● **Texto fornecido**
++++++++
A aposta numa frente interministerial, que envolve vários ministérios importantes, é um conceito já experimentado em Portugal na anterior estratégia. A incapacidade de um acompanhamento na sua execução, a falta de um lobby europeu organizado para a influência política e financeira e os sucessivos adiamentos nas decisões importantes ditaram um atraso de mais de uma década na implementação das novas regras que outros foram criando como modelo.
Enquanto pessoa envolvida diariamente no combate às doenças raras (cerca de 8000) e a todas as suas consequências, independentemente do seu número e do número de pessoas que sofrem com elas se estimar em mais de 300 milhões em todo o mundo, mais de 30 milhões na União Europeia e cerca de 800.000 em Portugal, não posso ficar inferente à falta de ambição que continua a atingir o setor social que atua nesta área, ainda que ele seja considerado como muito importante para a economia, e à incapacidade que o Estado tem revelado para aplicar as medidas de inovação que, ele próprio, afirma como decisivas para o setor da saúde que tanto afeta o sistema de proteção que está em vigor no nosso país.
++++++++
● **Bloco de dados**
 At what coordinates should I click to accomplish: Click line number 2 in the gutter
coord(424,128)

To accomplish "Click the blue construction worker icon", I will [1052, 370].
++++++++
● **Instruções da tarefa**
No texto fornecido, quantas pessoas se estima que sofram de doenças raras em Portugal? Não é preciso usar as linhas.

● **Resposta da tarefa**
Cerca de 800.000 pessoas.